Saturday, May 19, 2007

APS Standards of Conduct

The standards themselves, for administrators and board members, are hard to find, equivocal, and "legally" meaningless; deliberately. In contrast, the standards for students are written very clearly in the Student Behavior Handbook.

If you do a "readability" analysis on the handbook, you will find that it is written to be read by a college student, prelaw. We will print up about 100,000 of them in many languages; except one that students and/or their parents can read and understand. One will be handed to each student who will then do with it, exactly what you would expect a kid to do with a handout s/he doesn't care about and can't read anyway.

If they do read it, they will find that; the student standard of conduct requires them to model and promote The Pillars of Character Counts. Students are required to hold themselves accountable to a widely recognized, accepted and respected code of ethical conduct.

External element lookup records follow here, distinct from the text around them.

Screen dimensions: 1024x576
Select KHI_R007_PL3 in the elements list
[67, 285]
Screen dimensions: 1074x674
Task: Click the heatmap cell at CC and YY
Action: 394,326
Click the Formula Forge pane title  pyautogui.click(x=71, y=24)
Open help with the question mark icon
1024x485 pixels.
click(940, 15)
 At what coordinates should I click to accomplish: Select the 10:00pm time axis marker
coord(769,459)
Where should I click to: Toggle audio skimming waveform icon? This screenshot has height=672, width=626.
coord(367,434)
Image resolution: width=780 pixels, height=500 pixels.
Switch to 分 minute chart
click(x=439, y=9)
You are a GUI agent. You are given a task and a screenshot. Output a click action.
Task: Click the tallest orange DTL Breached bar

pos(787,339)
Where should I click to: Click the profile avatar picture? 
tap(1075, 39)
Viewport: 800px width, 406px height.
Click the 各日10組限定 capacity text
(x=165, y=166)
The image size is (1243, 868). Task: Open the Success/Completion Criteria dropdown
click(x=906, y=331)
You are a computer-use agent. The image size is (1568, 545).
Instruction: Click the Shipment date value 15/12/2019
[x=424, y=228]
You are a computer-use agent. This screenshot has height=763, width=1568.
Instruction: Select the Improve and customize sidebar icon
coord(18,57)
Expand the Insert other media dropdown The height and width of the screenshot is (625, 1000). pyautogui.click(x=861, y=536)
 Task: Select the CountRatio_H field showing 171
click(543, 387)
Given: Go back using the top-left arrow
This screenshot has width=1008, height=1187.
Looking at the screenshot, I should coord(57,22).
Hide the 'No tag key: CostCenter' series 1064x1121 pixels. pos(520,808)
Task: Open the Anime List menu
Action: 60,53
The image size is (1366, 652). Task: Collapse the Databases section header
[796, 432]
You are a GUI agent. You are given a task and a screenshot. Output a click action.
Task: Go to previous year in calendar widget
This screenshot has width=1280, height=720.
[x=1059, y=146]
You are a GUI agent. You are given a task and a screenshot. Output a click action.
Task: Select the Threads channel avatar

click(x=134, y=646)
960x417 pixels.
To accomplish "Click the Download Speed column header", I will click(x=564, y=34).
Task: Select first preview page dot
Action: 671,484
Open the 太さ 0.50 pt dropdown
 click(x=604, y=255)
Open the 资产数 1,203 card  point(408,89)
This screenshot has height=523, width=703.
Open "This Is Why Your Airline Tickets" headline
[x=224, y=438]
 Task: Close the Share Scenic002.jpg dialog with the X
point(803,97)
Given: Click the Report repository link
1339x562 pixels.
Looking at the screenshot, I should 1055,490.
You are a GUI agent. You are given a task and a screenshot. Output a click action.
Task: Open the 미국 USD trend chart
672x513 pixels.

They are expected to emulate the example set by
George Washington.

By their own deliberate choice; the leadership of the APS cannot be held accountable to that same higher standard of conduct. To their ever lasting shame; they have excepted themselves from accountability to the standard of conduct to which they hold students accountable.

Right now; they are excepting themselves from the law. The law requires that they surrender the public records surrounding investigations of APS' criminial misuse of BCSO computers; and they will not. Elizabeth Everitt will not. Darren White will not.

They have evidence of felony criminal misconduct and neither will surrender it to the Bernalillo County District Attorney.

"The law" allows a lot of game playing;
it allows legal weaselry.

It will be along time before Beth Everitt and Darren White are actually held accountable under the law for refusing to surrender public records. Rigo Chavez is still stonewalling the NMAGO; "legally".

Ethical accountability however is immediate. And both are damned by their immediate ethical misconduct. Both are damned by the public record as it is being laid down.

But how does one hold a public school superintendant and a county sheriff accountable to a code of the ethics...


...when neither can be held accountable, even to the law?